╔══

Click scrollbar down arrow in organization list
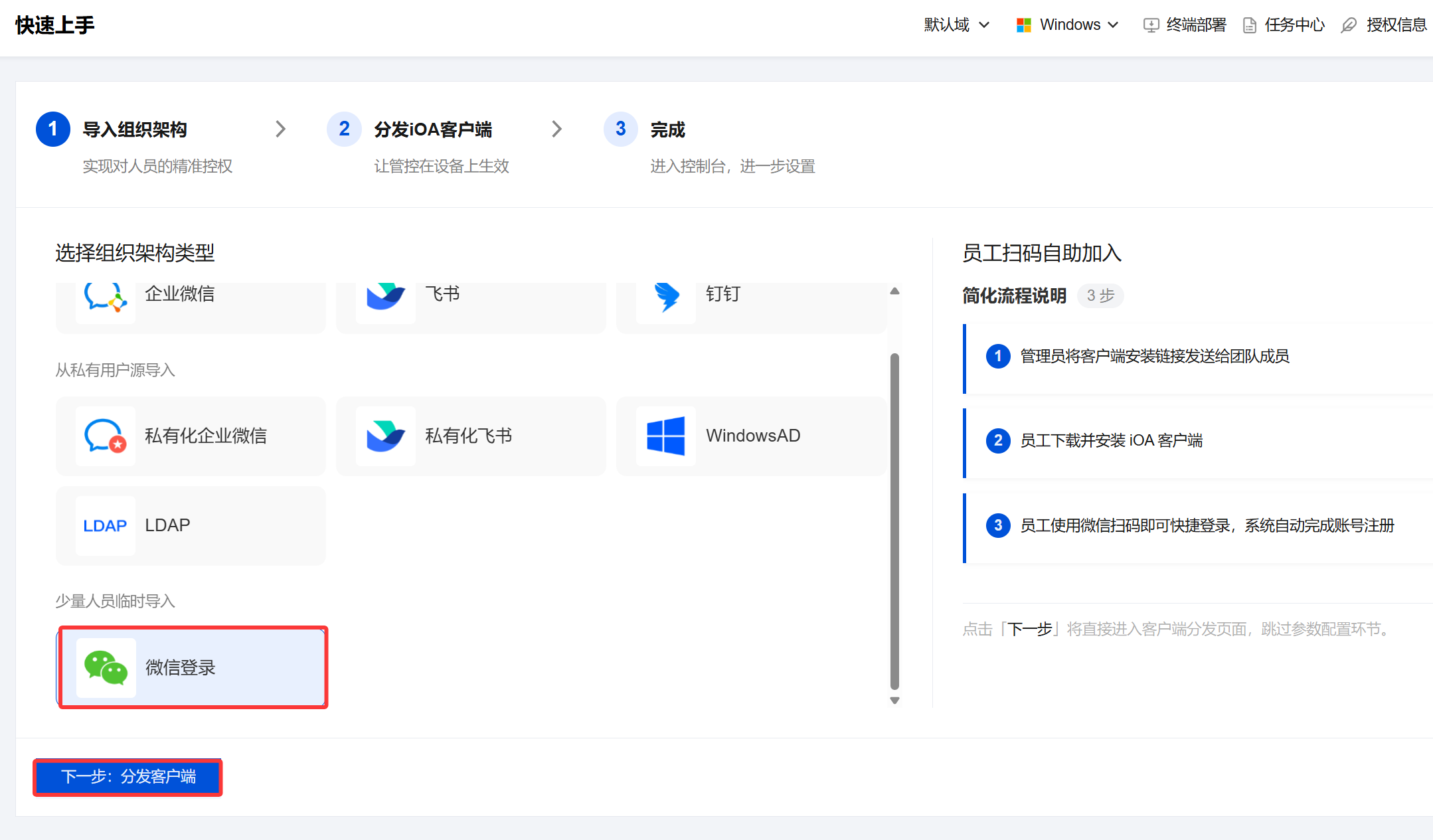pyautogui.click(x=894, y=701)
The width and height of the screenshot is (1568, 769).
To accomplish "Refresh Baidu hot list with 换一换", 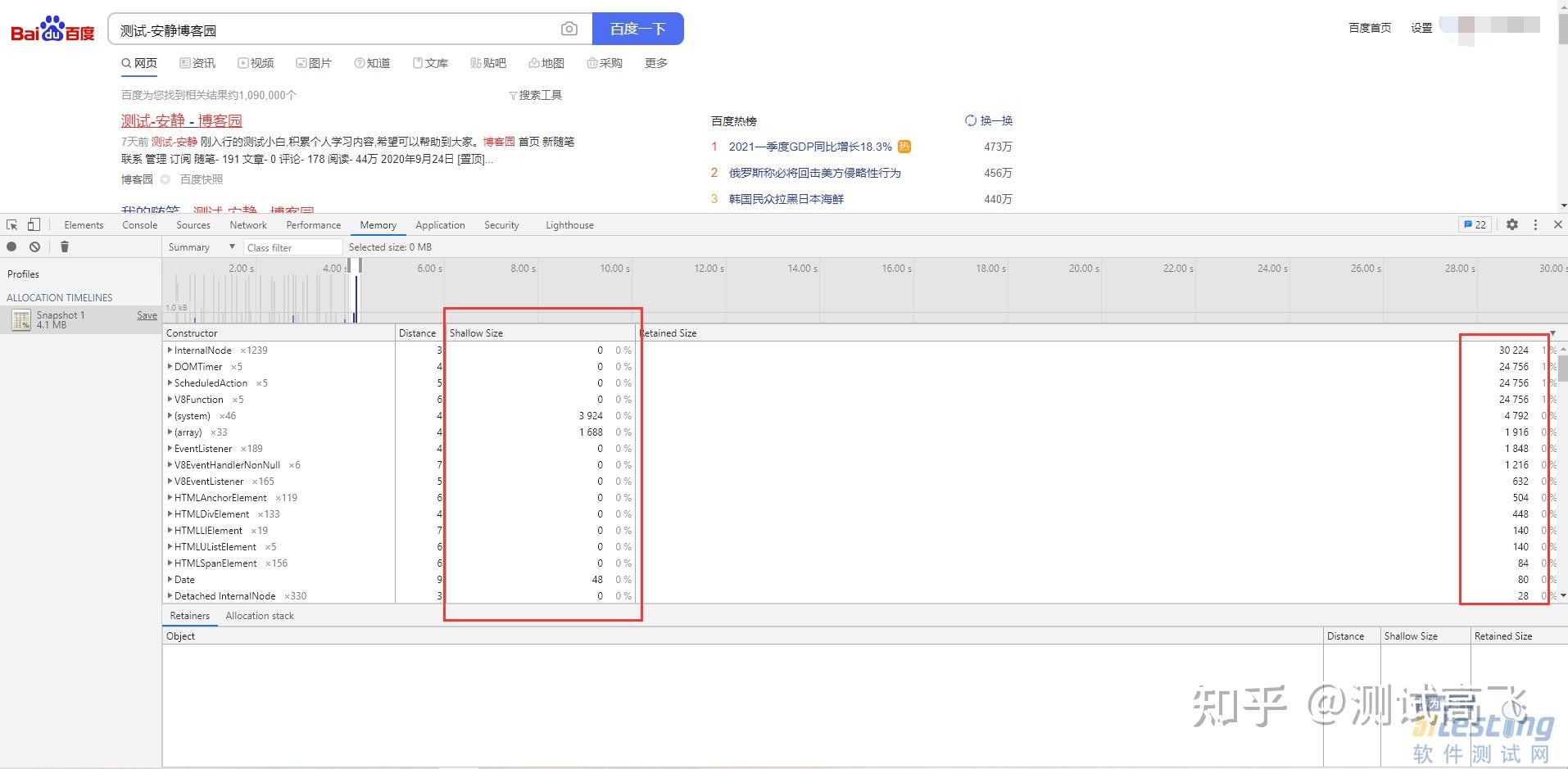I will pyautogui.click(x=989, y=120).
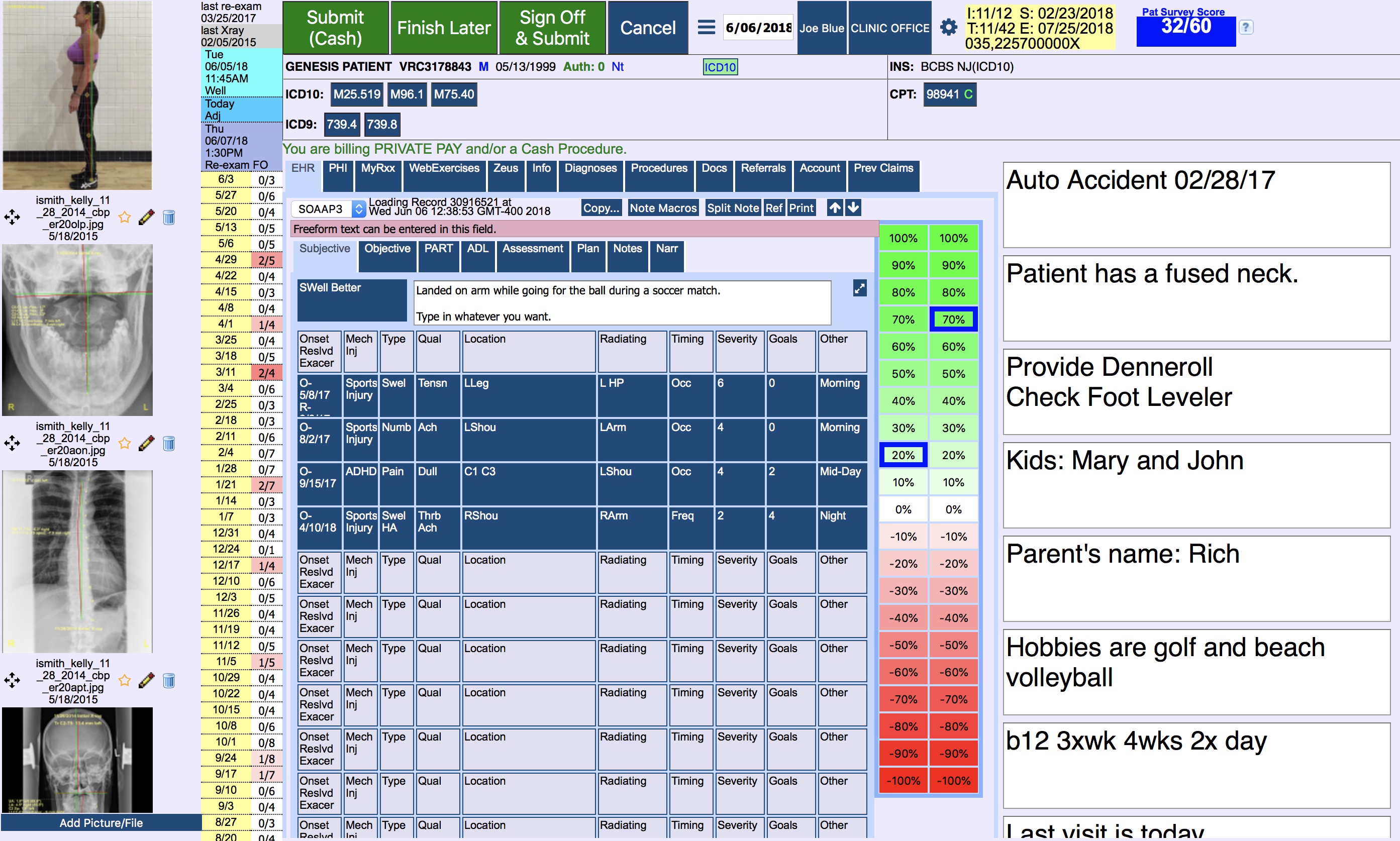Click the up arrow next to Print
Screen dimensions: 1400x841
coord(834,208)
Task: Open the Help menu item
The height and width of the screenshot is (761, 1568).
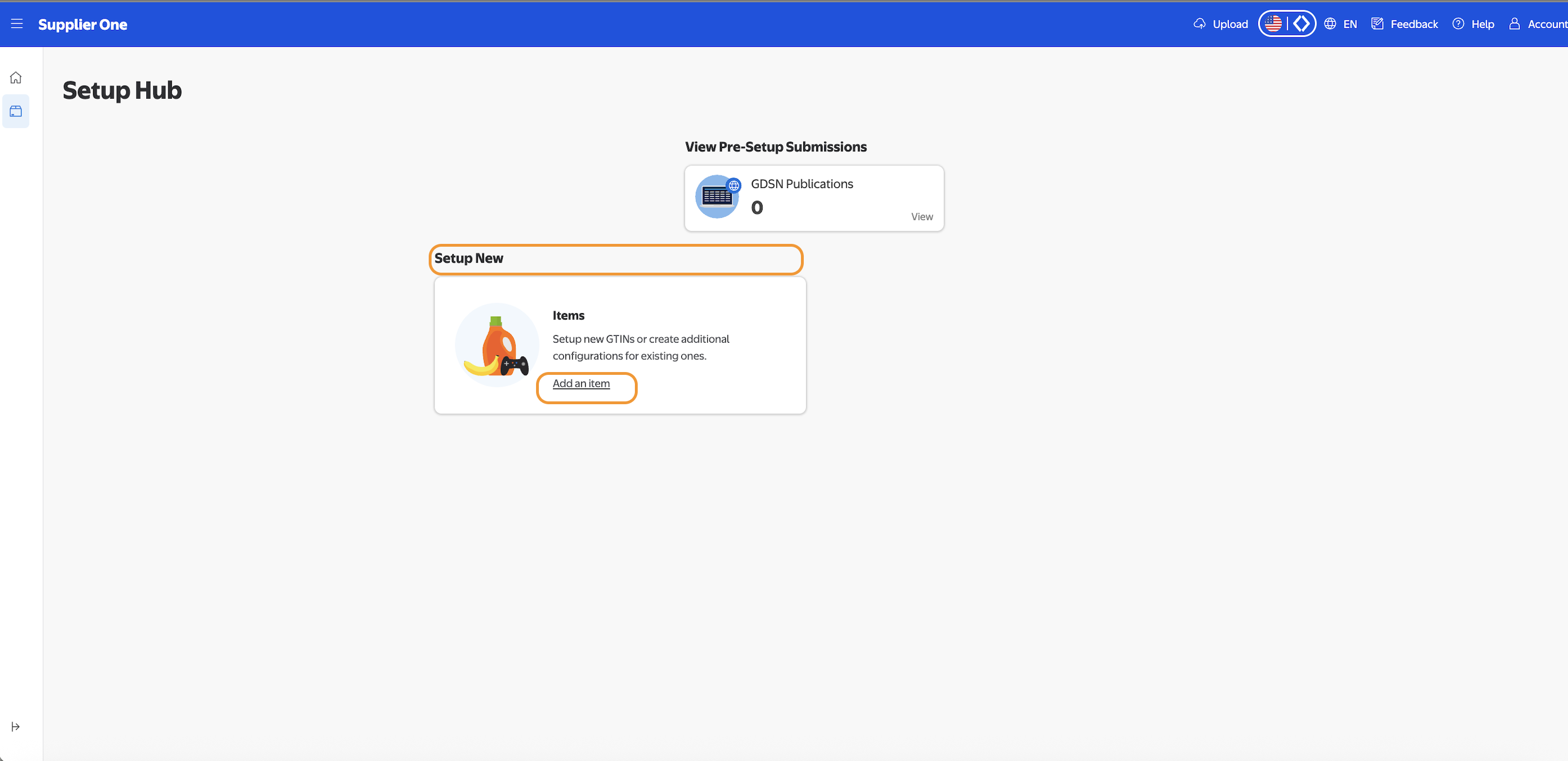Action: 1482,24
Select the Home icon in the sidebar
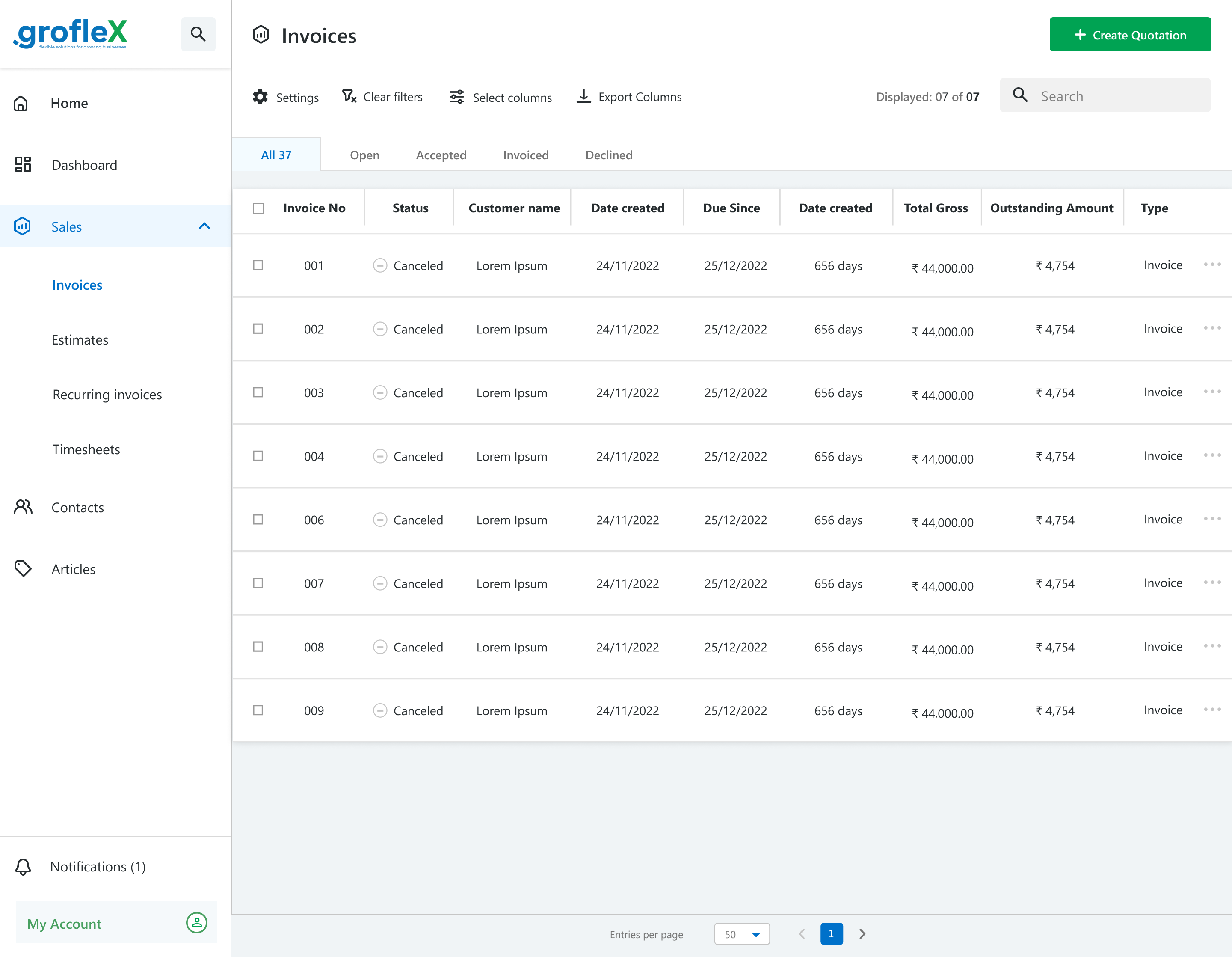1232x957 pixels. [x=21, y=103]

╚══

= THE TASK =
The line containing "The height and" and all lines after it, through the last line of the records, should be returned exactly. Omit the pictures.

= YOUR RESPONSE =
The height and width of the screenshot is (761, 1568).
Action: 1482,24
Select the Home icon in the sidebar
1232x957 pixels. [x=21, y=103]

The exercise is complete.